The smaller fox sobbed as he held onto the big fox..."I really need someone to talk too...I like you man...my name's Nick....Nick Wilde." Nick gripped Gideon's arms. "What's your name?"

"Gideon Gray." Gideon replied.

Nick shook his head and tried to focus..."Gideon Gray?" He replied as he smacked his now dry mouth..."Gideon Gray? You wouldn't happen to be from like....like....Bunnyburrough?"

"Yes." Gideon replied. "It's my home town."

Nick's eyes bugged and his maw drooped open...."You? You're that big pie maker?"

"Well?" Gideon said. "I am sort of that."

"Oh wow!" Nick said as he tried to point but his paw flopped all over the place. "Say?......say.......did you know a Juddy Hopps?"

Gideon nodded. "Yes....I went to school with her."

Nick slipped off his stool and held into it while his face began to scorn with a sort of drunk anger. "You?! You were a big jerk to her! If she was still my girl friend? I would kick your tail all over this damn bar you bastard. But she's not so why does it matter any more?"

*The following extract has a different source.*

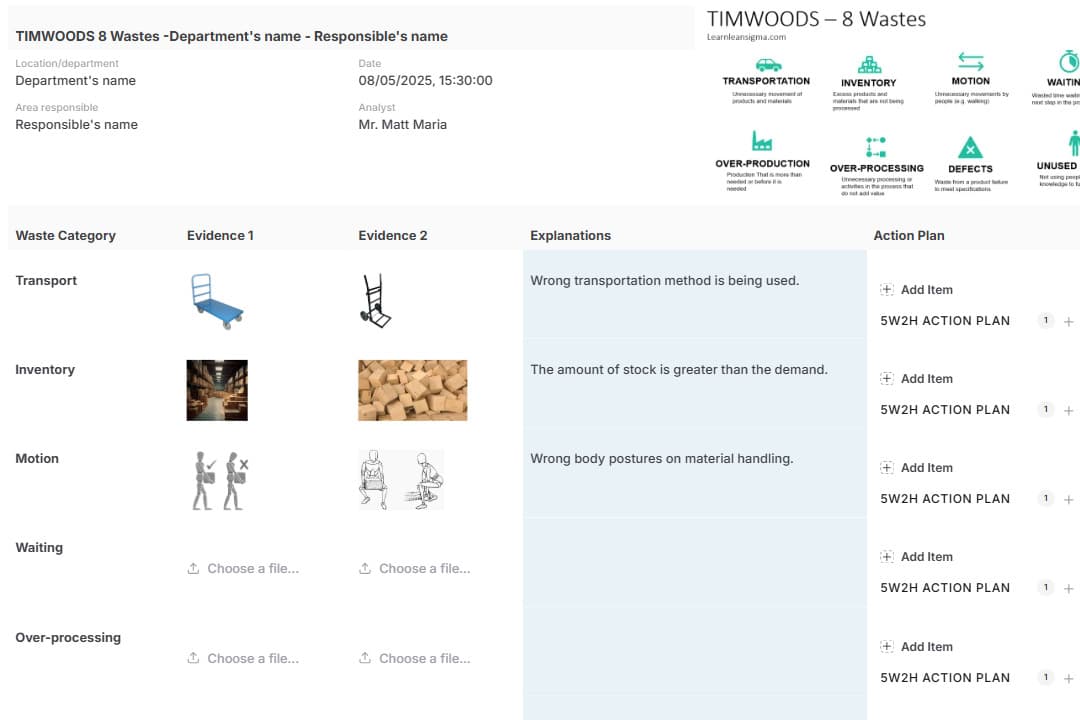The image size is (1080, 720).
Task: Click the upload icon for Waiting Evidence 1
Action: point(193,569)
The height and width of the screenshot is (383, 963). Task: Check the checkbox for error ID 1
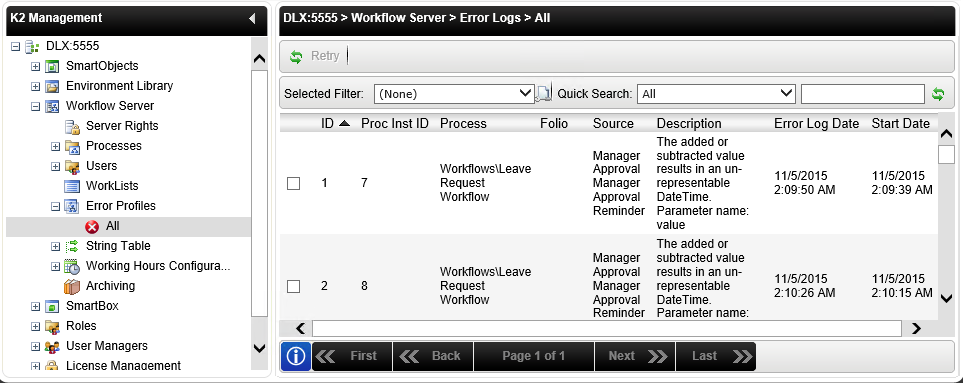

Gideon stood up. "Because it's exactly why I'm here." He said as Travis came slowly up behind him. "You're coming with me Nick. Now since your drunk off your bushy butt? We can do this nice and gentle but if you want to be a horses ass? We can go that way too. But....you're coming with us."

Nick pointed an accusing drunk finger. "She sent you! She sent you to beat the shit out of me! Well you can tell that floppy eared bitch that I'm not talking with her and I'm not going with you! Screw both of you to hell! FUCK YOU BOTH!"

Gideon closed his eyes and breathed. "Nick? I know it's just the "liquid stupid" and you being upset that's making you talk like that. I don't want to beat the snot out of you for Judy's sake so just come with me?...."

Nick screamed out...."FUCK YOU AND FUCK THAT STUPID LONG EARED COTTON TAILED CUNT!"

The first punch crashed into Nick's face so hard that he went airborne! He slammed into the wall, broke the dartboard mounted behind it and bounced back into another punch that connected with his stomach and turned him into a crumpled up Raggedy Andy doll on the floor!

By reflex...Bambi scrambled for the phone to call the police and just as quickly faced the barrel of a pointed Colt 45 to his face...

"Don't touch that phone son, you're not fast enough." Gideon said as he cocked back the hammer and reached into a jacket pocket for a pair of cards...

"Now...." Gideon said to Bambi. "One card is a ZPD officer and the other is a fox named Fennick who's a friend of Nick's. You tell them that Gideon Gray has Nick Wilde, that he's safe and being taken care of. They know what to do from there.....understand? Nod head yes there four pointer?"

Bambi nodded as a pool of piss gathered around his hoofed feet.

"Now you call the police? The desk sergeant at the ZPD will quickly get a severe case of amnesia so forget about that."

"Yes......Sir....." Bambi said as he shivered.

Gideon dropped three more Zootopia pieces on the bar. "I'm sorry you peed yourself son. That should cover it."

Gideon then bent down, scooped up the unconscious Nick and carried him under an arm out of the bar.